The pictures are on what appears to be a most-wanted poster showing photos of a Boulder Daily Camera reporter and photographers.

Underneath the photos are big letters that read, “Not allowed in the building.”

Reporter Elizabeth Hernandez said she had been banned from a private building on campus. It was not good news for the group Fossil Free CU, which had been asking to meet with DiStefano.

"And in this fight the stakes are so high," a protester said. "This is about our future. We know that suppressing student voices is not what this university stands behind.”

The group wants CU to divest from corporations that profit from fossil fuels. Banning the media made things more interesting.

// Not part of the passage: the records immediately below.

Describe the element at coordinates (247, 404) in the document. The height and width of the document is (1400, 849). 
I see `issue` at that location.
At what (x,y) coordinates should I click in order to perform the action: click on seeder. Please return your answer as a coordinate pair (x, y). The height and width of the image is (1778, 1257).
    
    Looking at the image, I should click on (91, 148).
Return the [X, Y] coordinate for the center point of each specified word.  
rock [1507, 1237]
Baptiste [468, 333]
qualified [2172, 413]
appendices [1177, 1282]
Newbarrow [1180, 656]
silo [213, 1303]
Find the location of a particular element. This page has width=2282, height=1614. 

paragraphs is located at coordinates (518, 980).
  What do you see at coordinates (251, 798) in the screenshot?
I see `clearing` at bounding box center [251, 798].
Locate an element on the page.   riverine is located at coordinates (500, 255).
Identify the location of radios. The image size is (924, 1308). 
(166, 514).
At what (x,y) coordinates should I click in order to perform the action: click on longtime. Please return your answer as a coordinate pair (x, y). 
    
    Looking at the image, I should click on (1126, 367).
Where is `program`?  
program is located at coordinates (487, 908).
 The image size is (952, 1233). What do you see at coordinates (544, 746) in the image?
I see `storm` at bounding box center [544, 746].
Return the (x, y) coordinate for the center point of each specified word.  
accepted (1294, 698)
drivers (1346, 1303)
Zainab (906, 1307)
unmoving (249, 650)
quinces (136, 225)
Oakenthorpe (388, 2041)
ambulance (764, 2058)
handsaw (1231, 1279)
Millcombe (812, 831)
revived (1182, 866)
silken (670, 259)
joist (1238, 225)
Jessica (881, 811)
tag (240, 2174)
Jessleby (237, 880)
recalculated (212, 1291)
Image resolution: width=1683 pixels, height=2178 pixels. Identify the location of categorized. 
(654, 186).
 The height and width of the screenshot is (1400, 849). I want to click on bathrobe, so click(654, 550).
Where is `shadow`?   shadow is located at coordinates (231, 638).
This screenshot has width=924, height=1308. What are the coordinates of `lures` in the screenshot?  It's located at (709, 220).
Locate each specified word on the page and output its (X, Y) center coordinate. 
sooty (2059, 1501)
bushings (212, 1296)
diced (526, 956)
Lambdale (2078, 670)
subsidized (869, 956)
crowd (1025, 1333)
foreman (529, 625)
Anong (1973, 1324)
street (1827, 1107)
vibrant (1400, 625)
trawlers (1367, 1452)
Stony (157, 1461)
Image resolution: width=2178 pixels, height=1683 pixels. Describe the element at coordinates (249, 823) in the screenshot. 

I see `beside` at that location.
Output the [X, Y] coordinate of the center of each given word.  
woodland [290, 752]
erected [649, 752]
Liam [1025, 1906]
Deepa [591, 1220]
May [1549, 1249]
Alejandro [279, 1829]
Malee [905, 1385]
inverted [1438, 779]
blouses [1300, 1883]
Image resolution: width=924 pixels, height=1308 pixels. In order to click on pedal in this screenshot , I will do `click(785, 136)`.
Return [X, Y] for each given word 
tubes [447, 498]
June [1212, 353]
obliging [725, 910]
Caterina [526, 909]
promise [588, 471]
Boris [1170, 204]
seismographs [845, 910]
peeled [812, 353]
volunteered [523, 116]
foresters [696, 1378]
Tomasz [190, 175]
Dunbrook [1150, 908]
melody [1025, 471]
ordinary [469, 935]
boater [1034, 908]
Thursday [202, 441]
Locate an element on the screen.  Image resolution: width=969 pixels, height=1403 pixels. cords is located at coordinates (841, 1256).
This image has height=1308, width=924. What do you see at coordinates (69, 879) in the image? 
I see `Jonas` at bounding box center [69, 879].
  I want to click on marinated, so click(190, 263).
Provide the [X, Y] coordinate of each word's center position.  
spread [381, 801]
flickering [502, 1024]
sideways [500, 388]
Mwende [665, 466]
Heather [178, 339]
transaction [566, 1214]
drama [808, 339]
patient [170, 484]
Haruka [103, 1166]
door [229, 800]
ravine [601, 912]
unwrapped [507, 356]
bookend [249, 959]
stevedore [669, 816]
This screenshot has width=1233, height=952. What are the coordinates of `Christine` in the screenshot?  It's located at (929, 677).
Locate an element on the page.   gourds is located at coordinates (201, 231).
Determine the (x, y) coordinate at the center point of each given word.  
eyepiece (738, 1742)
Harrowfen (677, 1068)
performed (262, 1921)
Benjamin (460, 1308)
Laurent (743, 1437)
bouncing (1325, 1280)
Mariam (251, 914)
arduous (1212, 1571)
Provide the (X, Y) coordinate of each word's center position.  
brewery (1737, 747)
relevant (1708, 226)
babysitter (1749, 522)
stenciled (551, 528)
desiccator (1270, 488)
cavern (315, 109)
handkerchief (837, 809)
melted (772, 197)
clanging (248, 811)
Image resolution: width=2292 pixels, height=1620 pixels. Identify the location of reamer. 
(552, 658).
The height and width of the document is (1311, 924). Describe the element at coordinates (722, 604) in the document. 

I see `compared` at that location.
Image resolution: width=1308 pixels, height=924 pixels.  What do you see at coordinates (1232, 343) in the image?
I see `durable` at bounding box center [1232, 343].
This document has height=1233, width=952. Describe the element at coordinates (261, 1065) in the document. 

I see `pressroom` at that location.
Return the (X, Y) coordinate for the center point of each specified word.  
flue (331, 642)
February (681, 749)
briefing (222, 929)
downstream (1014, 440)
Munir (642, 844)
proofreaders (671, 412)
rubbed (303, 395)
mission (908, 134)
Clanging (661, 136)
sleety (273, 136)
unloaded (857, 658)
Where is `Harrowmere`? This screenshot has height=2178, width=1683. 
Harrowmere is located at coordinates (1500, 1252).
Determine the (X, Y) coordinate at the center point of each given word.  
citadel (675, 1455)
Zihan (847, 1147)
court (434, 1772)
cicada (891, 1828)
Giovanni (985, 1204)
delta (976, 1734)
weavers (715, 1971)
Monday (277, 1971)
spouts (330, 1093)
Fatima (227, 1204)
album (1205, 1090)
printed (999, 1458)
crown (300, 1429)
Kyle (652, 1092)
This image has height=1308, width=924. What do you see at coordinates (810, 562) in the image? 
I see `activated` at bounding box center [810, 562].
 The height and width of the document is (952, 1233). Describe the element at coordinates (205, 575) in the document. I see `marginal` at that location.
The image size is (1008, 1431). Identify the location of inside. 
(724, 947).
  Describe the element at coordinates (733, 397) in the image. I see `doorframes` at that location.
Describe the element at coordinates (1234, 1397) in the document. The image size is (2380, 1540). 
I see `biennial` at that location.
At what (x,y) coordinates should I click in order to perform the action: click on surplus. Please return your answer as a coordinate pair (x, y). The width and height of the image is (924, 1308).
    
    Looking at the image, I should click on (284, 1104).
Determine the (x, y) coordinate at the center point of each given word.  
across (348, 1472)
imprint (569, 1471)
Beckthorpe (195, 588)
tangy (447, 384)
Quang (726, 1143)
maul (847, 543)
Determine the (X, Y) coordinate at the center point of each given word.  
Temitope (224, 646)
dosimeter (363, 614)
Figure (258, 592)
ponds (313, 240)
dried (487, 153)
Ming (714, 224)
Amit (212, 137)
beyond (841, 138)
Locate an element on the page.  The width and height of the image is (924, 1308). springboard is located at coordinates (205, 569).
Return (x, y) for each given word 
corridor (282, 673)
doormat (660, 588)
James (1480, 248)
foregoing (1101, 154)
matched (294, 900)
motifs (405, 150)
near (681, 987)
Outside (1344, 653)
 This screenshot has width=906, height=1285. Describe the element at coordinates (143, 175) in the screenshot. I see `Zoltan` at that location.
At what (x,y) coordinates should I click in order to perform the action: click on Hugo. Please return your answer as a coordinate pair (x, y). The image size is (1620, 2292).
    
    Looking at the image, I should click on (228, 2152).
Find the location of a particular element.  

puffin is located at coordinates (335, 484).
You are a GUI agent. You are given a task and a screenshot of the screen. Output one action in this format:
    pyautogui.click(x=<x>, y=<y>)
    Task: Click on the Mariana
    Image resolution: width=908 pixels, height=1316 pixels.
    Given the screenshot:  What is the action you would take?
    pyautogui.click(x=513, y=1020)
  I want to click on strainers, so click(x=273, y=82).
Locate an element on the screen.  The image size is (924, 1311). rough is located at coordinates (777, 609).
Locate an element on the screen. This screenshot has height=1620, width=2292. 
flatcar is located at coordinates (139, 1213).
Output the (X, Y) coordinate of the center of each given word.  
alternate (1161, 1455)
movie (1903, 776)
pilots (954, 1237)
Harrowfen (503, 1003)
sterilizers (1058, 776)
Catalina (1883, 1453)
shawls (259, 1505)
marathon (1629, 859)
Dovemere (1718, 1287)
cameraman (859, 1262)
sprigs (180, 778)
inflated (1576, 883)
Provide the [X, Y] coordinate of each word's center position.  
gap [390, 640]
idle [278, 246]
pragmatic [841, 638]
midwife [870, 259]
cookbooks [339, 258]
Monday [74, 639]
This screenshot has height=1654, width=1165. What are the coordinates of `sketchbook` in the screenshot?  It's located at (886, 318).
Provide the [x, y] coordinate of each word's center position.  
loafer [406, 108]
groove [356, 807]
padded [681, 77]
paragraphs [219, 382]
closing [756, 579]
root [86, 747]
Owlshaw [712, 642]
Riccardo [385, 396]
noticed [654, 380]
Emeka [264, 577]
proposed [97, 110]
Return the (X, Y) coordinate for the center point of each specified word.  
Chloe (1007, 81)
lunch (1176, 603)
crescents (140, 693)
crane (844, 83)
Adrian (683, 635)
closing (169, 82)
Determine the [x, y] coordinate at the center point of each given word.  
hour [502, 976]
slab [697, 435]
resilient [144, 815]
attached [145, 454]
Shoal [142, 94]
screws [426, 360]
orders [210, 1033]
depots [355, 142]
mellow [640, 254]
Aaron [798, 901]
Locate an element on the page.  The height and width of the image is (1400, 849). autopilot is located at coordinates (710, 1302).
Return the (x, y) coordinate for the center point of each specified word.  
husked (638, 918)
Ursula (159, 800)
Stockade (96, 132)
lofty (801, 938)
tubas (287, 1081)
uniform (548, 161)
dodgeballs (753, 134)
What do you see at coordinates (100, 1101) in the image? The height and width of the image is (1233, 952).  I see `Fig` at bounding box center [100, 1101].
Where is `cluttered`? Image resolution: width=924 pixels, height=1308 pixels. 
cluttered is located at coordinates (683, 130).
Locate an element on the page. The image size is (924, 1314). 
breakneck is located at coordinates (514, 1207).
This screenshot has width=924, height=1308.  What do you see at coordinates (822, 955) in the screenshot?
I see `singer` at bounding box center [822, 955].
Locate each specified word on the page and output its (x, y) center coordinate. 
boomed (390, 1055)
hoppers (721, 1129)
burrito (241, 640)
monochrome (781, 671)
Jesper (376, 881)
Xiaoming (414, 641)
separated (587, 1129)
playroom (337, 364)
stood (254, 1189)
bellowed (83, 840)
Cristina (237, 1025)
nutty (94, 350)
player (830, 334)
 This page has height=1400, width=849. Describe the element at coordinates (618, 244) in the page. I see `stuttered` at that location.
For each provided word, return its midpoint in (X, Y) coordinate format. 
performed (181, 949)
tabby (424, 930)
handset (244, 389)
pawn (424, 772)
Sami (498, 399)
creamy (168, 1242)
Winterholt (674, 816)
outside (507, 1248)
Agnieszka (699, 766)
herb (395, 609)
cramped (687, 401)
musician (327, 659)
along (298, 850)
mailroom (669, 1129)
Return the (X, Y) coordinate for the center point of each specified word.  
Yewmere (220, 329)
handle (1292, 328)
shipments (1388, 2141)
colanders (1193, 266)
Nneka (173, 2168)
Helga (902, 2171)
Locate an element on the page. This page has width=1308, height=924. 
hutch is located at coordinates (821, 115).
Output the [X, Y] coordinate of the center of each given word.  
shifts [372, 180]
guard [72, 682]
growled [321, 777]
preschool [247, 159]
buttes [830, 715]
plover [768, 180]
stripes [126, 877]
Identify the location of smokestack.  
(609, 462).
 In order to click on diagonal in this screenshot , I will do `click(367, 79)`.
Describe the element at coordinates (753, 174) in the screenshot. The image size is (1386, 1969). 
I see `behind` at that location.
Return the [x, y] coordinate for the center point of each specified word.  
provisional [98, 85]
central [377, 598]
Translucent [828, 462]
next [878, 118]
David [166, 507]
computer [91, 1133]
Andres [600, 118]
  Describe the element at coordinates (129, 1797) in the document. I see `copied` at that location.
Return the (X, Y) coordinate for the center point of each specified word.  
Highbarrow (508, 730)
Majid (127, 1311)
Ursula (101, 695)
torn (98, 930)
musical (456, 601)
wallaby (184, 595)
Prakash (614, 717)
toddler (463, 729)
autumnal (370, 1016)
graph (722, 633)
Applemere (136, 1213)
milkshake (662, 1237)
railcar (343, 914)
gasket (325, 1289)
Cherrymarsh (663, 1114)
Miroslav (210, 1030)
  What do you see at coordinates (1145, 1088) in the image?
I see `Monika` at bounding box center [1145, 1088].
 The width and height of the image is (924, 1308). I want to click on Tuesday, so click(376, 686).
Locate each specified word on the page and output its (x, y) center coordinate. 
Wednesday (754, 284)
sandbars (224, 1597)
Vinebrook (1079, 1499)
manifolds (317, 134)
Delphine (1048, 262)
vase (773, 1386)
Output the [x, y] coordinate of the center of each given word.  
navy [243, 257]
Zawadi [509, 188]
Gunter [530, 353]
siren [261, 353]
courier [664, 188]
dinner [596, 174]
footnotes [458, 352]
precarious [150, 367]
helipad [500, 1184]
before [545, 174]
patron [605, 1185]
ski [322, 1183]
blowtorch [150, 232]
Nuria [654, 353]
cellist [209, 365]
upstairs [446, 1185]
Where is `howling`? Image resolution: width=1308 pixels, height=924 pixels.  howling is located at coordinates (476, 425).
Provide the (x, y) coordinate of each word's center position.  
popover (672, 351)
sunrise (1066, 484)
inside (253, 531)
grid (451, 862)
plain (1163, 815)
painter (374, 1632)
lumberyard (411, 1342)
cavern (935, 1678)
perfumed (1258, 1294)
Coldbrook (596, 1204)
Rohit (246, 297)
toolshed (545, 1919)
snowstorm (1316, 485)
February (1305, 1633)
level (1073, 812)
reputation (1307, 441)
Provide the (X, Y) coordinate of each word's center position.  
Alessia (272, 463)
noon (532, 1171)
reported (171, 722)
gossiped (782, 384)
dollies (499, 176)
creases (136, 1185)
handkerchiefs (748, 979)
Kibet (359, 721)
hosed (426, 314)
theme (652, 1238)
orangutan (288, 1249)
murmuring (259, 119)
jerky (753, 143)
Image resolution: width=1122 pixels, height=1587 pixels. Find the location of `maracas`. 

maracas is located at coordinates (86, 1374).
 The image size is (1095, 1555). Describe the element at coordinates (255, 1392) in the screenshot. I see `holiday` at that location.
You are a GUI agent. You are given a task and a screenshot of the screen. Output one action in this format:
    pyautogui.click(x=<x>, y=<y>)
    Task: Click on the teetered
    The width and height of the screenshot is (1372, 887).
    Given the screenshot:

“Bottom line, it was not authorized," CU spokesman Ryan Huff said. "It’s unfortunate and we apologized to them because that should not have happened.”

CU said the chancellor's office is in a private building and an independent security guard posted the flier without the university's permission.

Huff said there was a misunderstanding between the university and the private security company.

"This is on us and we’re sorry for the way this occurred," Huff said.